* [READING TEXT]:
====

In 2008, the Yakama, Umatilla, and Warm Springs tribes, along with four other tribes and the CRITFC, signed the Columbia Basin Fish Accords with the BPA, the Corps, the BuRec, and the states of Idaho and Montana . The agreements committed hundreds of millions of dollars in federal funding for fish operations, habitat, and hatchery actions over a 10-year period. By signing, the Yakama, Umatilla, and Warm Springs agreed to drop their legal pursuit of dam removal in exchange for US$900 million for tribal salmon fisheries and habitat restoration.
Several environmental organizations believe that breaching the dams is the only action that has not already been tried which could make a significant difference in improving salmon populations . Key environmental organizations include SOS, a diverse coalition of organizations and individuals concerned with the fate of the Columbia River and salmon; the National Wildlife Federation (NWF), a large national organization for wildlife conservation (and the named plaintiff in the court case against NMFS over their BiOps); and Earth Justice, an environmental law group representing the NWF in NWF v. NMFS (2016 WL 2353647).
The reservoirs, dams, and shorelines on the Lower Snake River provide many land- and water-based recreational opportunities, including hiking, camping, hunting, fishing, swimming, and boating . Multiple organizations representing outdoor recreation, sports fishing, and commercial fishing in the PNW have an interest in this issue, yet their interests are not the same. If the dams are breached, the Snake River will be a free-flowing river instead of a series of reservoirs, and the shift to a free-flowing river system would result in the loss of some existing recreational opportunities, yet at the same time create the potential for growth of new recreational opportunities .
Transportation infrastructure related to the dams includes barge, rail lines, and trucks, in addition to port facilities. The Lower Snake River dams allowed the creation of three inland river ports, often referred to as the Pioneer Ports: the Port of Whitman County (Washington), the Port of Clarkston (Washington), and the Port of Lewiston (Idaho), the latter being a key port for farmers and manufacturers in Idaho shipping their products for export through to the Port of Portland in Oregon . Affordable, fast shipping along the Columbia River to the Port of Portland has allowed for great economic growth. However, barge shipping services at the Pioneer Ports ceased in 2015, and as of March 2019, they have not resumed. Currently, the Port of Lewiston is still in use for cargo shipping; they currently take in breakbulk shipping (cargo not in containers, often machinery). If the dams are breached, it will not be feasible to transport by barge; which would create the need to improve road, rail, and other infrastructure to provide for transportation .

====

Rows from a dataset:

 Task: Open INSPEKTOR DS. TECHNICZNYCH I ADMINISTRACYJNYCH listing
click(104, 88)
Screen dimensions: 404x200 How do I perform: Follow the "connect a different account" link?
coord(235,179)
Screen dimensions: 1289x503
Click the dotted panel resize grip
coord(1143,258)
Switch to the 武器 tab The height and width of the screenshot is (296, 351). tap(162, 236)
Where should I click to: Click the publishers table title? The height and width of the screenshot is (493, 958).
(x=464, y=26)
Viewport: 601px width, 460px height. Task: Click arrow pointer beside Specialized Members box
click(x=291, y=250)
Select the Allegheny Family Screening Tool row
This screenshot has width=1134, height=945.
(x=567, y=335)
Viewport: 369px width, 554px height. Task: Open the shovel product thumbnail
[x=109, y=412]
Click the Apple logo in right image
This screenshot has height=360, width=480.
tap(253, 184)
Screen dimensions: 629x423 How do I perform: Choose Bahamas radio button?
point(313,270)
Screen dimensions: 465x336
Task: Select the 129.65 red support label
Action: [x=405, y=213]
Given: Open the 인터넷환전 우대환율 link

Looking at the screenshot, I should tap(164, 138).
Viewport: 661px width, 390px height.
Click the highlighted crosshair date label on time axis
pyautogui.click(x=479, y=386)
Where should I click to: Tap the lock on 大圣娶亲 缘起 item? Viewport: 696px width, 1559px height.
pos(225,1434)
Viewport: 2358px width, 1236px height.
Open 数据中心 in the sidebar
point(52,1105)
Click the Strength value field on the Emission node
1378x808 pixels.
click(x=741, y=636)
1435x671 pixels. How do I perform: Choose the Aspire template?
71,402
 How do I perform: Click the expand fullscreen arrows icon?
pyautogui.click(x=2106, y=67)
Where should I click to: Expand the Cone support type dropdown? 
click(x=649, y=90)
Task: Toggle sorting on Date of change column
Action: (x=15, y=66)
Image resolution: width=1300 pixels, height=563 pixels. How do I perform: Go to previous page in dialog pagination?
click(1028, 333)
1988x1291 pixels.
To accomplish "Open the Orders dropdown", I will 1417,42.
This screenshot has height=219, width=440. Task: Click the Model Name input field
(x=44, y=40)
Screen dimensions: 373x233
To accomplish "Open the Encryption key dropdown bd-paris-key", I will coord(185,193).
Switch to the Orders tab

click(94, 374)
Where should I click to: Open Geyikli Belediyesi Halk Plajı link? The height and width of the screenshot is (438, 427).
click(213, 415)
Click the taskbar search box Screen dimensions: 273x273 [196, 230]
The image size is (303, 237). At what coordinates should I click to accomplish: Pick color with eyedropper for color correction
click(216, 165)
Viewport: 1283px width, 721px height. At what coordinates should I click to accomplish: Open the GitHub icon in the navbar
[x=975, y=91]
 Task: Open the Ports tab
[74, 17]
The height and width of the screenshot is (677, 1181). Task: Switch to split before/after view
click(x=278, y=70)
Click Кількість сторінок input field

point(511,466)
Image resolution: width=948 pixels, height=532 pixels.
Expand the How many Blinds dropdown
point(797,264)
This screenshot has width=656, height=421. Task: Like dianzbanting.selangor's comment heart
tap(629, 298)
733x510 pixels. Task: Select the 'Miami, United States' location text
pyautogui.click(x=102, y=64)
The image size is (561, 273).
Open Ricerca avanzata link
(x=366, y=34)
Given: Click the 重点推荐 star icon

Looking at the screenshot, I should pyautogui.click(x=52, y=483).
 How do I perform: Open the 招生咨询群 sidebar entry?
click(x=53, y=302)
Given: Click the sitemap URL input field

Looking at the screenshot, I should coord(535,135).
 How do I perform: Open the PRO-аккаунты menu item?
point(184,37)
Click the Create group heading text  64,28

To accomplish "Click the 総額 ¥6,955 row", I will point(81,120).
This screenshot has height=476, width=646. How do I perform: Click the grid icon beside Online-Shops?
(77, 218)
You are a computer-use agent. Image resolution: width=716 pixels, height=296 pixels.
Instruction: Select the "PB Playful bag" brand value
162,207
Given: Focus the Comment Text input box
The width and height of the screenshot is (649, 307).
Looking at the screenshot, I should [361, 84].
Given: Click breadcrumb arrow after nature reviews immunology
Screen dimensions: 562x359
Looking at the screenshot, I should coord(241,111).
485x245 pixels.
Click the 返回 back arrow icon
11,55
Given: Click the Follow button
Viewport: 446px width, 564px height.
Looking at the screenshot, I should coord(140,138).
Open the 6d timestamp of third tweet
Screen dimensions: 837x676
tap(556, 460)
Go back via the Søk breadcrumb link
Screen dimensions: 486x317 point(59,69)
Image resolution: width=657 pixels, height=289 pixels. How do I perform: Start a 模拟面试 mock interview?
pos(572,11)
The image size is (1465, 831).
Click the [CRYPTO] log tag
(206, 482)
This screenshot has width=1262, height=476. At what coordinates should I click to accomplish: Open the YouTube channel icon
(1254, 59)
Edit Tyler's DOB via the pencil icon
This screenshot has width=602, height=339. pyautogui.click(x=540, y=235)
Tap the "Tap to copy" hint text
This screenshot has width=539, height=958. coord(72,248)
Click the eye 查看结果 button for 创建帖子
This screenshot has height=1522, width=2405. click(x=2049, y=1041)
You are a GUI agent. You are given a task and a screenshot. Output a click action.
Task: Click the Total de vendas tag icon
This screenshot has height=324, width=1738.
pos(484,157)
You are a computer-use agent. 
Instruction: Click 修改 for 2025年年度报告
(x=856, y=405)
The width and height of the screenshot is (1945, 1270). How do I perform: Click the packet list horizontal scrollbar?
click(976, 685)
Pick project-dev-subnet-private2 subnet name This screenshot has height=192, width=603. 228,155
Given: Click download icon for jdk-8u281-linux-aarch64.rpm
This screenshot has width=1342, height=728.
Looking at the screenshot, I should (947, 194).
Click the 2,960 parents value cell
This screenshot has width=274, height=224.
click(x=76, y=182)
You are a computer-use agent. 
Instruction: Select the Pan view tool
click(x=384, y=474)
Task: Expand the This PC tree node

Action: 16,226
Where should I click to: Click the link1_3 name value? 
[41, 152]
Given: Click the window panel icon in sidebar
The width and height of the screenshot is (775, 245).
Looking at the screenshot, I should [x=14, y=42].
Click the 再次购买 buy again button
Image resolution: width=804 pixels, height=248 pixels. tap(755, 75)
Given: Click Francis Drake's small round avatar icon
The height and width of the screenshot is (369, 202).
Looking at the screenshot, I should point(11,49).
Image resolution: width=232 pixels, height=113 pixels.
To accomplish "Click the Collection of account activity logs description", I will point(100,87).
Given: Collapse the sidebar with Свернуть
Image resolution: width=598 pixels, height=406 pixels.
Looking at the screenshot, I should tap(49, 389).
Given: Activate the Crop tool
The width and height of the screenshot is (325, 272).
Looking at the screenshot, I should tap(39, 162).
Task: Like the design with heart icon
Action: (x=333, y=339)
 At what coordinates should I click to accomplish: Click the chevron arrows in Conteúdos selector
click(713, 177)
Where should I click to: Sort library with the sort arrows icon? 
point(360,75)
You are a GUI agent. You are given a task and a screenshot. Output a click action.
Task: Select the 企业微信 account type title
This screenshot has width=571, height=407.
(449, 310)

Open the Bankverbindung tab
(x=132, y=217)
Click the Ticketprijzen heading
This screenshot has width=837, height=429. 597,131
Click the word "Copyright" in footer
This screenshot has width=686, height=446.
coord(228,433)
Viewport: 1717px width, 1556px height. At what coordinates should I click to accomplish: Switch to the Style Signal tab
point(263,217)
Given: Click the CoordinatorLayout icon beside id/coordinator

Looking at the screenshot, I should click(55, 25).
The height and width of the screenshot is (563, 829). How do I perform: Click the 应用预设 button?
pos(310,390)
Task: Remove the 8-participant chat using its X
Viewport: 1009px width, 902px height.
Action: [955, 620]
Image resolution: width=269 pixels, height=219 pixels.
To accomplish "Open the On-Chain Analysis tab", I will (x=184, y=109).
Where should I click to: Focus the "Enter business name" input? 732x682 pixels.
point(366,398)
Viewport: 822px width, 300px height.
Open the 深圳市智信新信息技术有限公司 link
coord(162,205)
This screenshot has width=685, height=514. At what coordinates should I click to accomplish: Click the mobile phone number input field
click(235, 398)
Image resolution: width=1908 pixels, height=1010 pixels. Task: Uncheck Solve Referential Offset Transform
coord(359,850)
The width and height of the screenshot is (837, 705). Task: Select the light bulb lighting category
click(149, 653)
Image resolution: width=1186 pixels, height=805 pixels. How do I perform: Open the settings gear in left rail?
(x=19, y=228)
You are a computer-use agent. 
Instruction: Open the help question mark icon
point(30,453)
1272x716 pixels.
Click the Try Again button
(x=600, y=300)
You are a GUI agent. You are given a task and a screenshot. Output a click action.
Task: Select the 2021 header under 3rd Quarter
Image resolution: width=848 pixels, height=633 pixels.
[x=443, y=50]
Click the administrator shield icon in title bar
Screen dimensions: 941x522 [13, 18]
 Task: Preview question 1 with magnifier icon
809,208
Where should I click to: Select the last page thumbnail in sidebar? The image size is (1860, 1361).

====

* [GOAL]:
Update the passage on the Lower Snake River dams, starting at the words "In 2008, the" and ending after "and habitat restoration.", so that "dam removal" becomes "dam breaching".

* [CORRECT ANSWER]:
In 2008, the Yakama, Umatilla, and Warm Springs tribes, along with four other tribes and the CRITFC, signed the Columbia Basin Fish Accords with the BPA, the Corps, the BuRec, and the states of Idaho and Montana . The agreements committed hundreds of millions of dollars in federal funding for fish operations, habitat, and hatchery actions over a 10-year period. By signing, the Yakama, Umatilla, and Warm Springs agreed to drop their legal pursuit of dam breaching in exchange for US$900 million for tribal salmon fisheries and habitat restoration.